### [EXCERPT]
# # # #

5) When your small grill rotisserie motor does not have the power to turn the lamb, curse momentarily, and then get creative. We tied some twine to the neck and positioned the lamb on its side over the fire, then secured the twine at that angle on the top post of the spit rack. The lamb only needed to be repositioned about every 30 minutes.

6) Every time you reposition the lamb, make sure to baste liberally with the olive oil mixture. I make a “mop” out of a stick and some strips of a dishrag. You can also buy mini mops at BBQ supply stores.

7) Your lamb should be done in about 3-4 hours, but the best way to check is with a meat thermometer. Stick it in the thickest part of one of the legs, and also in one of the shoulders. 145˚ means medium-rare. 155˚ is medium. 165˚ is well-done. Once mine hit mid-rare, I boosted the coals underneath, basted it up, and positioned the critter on each side for about 10 minutes to crisp up the skin.

# # # #

### [WHAT YOU HAVE TO DO]
Rewrite the paragraph of the lamb-roasting excerpt above that begins "Your lamb should be done" as a short bulleted list, keeping its main facts.

# # # #

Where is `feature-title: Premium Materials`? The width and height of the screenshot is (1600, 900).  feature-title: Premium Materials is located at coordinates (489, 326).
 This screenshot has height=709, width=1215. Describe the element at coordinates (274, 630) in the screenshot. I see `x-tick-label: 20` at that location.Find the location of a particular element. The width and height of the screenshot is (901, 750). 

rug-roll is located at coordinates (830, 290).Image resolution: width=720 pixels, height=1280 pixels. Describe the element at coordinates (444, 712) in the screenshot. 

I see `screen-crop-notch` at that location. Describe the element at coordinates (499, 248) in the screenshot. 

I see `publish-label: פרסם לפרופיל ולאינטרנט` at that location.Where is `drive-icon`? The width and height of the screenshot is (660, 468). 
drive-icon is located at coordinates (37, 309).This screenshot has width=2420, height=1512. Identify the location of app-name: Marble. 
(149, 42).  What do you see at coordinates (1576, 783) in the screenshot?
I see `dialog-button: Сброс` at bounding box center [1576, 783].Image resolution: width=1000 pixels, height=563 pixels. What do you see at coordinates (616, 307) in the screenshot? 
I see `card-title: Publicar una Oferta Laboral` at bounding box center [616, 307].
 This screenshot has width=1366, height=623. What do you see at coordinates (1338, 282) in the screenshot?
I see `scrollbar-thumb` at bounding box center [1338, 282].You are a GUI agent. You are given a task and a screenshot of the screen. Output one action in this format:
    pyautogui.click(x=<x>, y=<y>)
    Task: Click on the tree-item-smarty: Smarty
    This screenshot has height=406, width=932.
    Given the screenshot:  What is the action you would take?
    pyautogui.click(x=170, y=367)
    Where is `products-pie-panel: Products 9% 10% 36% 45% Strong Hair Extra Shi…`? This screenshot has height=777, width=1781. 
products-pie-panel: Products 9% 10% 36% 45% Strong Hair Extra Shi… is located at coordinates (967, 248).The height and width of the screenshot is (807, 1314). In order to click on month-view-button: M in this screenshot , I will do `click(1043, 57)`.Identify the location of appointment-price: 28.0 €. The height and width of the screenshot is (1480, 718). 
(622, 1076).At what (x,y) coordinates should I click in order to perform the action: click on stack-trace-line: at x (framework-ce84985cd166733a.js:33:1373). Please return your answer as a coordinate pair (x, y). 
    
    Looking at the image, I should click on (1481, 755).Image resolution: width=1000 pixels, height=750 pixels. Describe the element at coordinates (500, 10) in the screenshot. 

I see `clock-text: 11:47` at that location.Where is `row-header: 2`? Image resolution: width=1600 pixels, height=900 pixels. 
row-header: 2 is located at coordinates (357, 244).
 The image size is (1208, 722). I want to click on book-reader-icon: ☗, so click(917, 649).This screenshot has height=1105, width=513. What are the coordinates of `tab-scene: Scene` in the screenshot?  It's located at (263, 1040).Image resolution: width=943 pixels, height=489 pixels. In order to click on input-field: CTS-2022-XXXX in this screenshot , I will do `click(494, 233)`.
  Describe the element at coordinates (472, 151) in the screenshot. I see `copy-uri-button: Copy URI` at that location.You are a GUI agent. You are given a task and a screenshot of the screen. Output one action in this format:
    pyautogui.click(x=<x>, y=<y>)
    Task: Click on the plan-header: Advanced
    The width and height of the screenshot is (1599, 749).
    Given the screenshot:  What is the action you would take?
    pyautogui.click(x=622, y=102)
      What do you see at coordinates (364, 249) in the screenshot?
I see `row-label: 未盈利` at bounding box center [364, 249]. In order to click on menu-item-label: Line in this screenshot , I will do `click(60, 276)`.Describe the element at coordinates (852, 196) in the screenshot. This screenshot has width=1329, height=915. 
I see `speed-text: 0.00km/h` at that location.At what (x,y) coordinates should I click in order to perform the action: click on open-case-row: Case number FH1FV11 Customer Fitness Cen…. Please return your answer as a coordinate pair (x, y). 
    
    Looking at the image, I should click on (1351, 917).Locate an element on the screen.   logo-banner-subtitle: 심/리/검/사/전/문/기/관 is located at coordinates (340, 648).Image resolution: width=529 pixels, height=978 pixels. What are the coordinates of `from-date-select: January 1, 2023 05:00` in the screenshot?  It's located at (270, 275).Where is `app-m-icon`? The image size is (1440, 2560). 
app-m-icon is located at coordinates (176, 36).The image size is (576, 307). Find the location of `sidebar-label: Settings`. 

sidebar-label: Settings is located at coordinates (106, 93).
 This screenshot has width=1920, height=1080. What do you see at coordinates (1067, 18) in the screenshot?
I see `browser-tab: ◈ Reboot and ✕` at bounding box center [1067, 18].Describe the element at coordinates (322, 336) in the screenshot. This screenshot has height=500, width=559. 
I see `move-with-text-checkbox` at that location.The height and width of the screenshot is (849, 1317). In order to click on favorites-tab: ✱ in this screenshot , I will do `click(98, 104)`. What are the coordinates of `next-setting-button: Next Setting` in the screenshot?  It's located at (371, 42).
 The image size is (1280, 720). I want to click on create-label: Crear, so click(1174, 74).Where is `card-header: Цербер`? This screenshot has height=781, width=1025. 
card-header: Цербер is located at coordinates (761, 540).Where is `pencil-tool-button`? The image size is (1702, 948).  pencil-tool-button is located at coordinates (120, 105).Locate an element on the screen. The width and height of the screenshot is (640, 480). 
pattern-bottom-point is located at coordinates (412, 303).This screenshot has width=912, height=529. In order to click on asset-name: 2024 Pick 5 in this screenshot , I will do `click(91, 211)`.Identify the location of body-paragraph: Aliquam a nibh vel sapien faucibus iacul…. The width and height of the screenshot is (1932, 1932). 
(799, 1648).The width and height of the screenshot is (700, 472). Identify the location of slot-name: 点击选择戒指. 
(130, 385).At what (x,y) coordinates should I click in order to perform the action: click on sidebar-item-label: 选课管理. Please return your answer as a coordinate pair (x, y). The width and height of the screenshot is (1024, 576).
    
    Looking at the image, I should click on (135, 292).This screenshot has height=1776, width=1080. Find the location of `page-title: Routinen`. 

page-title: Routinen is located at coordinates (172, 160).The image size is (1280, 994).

# # # #

### [YOUR RESPONSE]
- The lamb takes about 3–4 hours, but a meat thermometer is the best check.
- Insert the thermometer in the thickest part of one leg and in one shoulder.
- 145˚ is medium-rare, 155˚ is medium, and 165˚ is well-done.
- At medium-rare, the coals were boosted, the lamb was basted, and each side was positioned for about 10 minutes to crisp the skin.